My one thought – having only seen the demo so far – is that one of the advantages touted about the system is that there’s no need to install and maintain a client, it’s all there on the cloud server and ready to play. That’s an excellent feature when it comes to your standard PC game; however, for MMOs this isn’t necessarily a good thing, since very few people actually play an MMO without making modifications to the client in the form of AddOns and permitted second-party software. It will be interesting to see if Gaikai have considered this, or whether enough people will want to play MMOs on Netbooks and in their web browser to put up with a vanilla install of the game. One would think that Gaikai have considered a way to store ‘save game’ information and the like, but AddOns are another story entirely – my AddOns directory is huge, for example, not of inconsiderable size – and so I’ll certainly be reading around the topic some more to see if they’ve come up with a solution to this issue.

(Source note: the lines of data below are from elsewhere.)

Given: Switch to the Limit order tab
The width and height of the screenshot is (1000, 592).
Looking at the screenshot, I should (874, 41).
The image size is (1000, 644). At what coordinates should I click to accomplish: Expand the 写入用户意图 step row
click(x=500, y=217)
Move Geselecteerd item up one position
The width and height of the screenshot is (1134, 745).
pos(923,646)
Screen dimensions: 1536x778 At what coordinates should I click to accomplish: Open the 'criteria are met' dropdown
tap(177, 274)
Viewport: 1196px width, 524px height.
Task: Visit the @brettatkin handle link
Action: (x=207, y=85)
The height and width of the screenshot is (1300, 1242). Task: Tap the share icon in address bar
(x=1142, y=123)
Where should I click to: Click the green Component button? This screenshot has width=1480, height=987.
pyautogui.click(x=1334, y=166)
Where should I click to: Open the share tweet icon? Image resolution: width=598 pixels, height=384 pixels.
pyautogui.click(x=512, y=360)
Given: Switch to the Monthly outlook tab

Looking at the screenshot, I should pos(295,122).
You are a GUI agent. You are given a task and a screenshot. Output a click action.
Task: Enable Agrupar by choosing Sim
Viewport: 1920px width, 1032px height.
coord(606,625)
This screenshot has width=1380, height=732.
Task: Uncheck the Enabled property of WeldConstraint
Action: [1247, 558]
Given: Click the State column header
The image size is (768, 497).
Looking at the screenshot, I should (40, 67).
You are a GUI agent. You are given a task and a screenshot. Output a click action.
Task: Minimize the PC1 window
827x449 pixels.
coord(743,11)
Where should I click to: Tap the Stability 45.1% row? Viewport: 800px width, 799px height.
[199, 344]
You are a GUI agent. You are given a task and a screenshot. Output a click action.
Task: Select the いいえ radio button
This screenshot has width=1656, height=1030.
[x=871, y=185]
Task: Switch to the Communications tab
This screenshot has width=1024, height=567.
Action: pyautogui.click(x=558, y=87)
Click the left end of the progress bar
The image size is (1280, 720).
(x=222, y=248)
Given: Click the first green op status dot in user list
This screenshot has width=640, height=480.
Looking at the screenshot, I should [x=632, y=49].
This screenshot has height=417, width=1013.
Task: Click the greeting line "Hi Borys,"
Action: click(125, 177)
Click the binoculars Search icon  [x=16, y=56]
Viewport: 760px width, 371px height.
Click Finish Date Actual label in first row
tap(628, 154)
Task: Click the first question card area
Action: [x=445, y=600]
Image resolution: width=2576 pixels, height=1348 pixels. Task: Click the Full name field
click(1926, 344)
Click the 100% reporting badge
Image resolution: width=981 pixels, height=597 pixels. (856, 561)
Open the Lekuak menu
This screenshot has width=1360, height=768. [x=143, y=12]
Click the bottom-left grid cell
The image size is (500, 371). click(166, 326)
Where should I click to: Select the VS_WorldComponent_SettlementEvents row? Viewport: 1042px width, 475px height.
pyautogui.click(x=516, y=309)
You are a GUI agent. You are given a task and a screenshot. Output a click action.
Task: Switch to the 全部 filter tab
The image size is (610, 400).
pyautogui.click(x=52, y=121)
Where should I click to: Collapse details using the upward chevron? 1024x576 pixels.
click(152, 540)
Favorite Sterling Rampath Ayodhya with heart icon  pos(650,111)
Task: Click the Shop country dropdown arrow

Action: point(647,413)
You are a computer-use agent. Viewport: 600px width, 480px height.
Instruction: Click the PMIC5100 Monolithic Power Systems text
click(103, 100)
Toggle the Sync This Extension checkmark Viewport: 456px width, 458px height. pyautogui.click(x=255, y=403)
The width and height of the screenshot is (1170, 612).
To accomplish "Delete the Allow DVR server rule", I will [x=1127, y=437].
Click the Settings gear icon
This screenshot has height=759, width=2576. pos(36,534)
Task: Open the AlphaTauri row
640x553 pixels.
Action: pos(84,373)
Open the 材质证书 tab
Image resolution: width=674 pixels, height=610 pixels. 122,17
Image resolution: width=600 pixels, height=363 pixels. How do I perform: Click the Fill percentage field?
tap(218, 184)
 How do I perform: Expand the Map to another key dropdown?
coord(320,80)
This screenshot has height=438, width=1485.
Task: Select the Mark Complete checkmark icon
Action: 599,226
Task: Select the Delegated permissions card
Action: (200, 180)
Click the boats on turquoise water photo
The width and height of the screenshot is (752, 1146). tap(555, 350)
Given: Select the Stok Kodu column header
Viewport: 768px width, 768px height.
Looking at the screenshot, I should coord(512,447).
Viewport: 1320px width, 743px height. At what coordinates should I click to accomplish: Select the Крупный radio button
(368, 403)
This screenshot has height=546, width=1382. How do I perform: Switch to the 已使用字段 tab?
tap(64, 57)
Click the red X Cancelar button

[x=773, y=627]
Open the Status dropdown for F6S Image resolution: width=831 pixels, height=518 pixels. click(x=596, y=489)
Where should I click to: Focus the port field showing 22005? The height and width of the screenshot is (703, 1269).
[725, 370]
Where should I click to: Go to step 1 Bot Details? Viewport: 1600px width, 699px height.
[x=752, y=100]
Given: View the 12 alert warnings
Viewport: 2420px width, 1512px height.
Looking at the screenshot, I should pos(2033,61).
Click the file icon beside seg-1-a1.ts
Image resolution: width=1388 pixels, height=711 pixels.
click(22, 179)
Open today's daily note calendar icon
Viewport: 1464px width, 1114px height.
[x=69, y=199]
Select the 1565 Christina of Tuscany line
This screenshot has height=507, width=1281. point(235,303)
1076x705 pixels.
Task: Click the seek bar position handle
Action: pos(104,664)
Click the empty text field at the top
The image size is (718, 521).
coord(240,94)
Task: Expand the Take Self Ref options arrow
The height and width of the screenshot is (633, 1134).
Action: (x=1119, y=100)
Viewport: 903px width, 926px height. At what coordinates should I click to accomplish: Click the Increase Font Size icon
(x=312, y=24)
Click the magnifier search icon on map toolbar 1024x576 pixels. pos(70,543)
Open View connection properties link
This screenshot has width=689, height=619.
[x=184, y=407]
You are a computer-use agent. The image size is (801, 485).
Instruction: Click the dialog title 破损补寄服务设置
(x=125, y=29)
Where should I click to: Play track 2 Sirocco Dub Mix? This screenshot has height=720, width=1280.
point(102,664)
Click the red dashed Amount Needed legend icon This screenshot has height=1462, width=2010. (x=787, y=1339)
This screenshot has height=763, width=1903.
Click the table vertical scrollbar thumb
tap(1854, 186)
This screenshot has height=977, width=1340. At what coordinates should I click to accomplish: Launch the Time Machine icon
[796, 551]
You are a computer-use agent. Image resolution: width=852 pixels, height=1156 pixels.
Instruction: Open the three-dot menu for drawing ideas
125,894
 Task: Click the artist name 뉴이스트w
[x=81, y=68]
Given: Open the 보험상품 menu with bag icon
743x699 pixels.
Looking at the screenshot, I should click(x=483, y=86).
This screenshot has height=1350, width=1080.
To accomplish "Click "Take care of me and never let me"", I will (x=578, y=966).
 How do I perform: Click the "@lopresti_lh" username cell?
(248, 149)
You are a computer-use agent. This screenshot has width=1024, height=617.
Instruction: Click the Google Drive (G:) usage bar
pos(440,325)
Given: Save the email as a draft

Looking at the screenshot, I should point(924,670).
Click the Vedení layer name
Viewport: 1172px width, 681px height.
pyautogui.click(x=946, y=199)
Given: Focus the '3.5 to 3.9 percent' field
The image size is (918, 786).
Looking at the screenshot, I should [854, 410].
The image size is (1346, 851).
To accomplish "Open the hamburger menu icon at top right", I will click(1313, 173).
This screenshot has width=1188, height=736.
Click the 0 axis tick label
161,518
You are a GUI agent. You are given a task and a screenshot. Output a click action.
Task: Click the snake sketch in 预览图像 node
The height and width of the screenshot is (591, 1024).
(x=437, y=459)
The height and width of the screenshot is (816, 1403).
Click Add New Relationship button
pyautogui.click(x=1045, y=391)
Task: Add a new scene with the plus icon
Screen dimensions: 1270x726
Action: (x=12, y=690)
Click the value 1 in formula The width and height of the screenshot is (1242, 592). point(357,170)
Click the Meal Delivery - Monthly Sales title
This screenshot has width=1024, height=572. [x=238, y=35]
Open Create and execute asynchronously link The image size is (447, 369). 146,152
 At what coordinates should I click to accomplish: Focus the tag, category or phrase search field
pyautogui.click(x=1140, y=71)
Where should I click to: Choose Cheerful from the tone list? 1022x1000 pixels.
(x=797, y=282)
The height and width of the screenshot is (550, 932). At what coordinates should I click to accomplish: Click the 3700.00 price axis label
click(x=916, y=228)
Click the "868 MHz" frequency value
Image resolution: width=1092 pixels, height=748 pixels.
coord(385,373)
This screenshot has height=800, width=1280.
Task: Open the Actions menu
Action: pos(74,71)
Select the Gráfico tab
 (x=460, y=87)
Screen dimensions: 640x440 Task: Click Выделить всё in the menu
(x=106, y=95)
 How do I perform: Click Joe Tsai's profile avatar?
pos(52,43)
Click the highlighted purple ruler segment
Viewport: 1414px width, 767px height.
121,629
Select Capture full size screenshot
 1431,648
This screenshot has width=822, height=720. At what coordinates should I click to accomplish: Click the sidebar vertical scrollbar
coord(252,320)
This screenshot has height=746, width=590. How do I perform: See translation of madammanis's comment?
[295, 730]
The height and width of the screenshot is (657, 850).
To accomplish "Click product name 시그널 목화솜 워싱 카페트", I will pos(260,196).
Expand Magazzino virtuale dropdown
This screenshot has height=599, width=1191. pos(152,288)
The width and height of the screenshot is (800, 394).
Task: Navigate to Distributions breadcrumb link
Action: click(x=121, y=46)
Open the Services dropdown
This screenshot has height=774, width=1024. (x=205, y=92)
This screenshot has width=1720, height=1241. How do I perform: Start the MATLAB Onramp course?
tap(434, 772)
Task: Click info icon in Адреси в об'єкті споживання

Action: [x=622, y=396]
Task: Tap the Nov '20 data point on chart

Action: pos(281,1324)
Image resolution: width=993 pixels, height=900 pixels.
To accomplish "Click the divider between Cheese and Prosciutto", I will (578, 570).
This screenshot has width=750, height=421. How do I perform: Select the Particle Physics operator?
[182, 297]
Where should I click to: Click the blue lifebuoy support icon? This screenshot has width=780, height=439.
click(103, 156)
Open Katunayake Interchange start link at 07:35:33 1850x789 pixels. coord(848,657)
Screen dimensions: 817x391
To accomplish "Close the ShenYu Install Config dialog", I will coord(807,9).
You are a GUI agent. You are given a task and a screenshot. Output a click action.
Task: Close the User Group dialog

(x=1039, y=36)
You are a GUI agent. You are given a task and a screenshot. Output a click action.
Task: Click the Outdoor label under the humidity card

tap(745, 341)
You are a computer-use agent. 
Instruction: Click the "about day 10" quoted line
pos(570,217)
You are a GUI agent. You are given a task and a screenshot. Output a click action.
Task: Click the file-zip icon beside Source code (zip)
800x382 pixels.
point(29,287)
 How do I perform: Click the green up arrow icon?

However, considering that (if the promotional hype is to believed) they’ve solved the more challenging issues surrounding the concept of streaming video games, I imagine that allowing players to customise their virtual MMO install is probably not going to be a massive problem.

Queues brothers.

Patchin’, patchin’, patchin’
Though the modem’s smokin’
Keep them players patchin’
Untried!
Nerf and fix and update,
Developers they conflate,
Everythin’ the forums had decried.
All the things we’re missin’,
Class updates, tweaks, balancin’,
Been delayed so now we know they lied.

CHORUS
Load ’em on, patch ’em up
Patch ’em up, load ’em on
Load ’em on, patch ’em up
Untried.
Nerf ’em out, grind ’em in,
Grind ’em in, nerf ’em out,
Nerf ’em out, grind ’em in
Untried!

So, Lord of the Rings Online is updating in the background at the moment.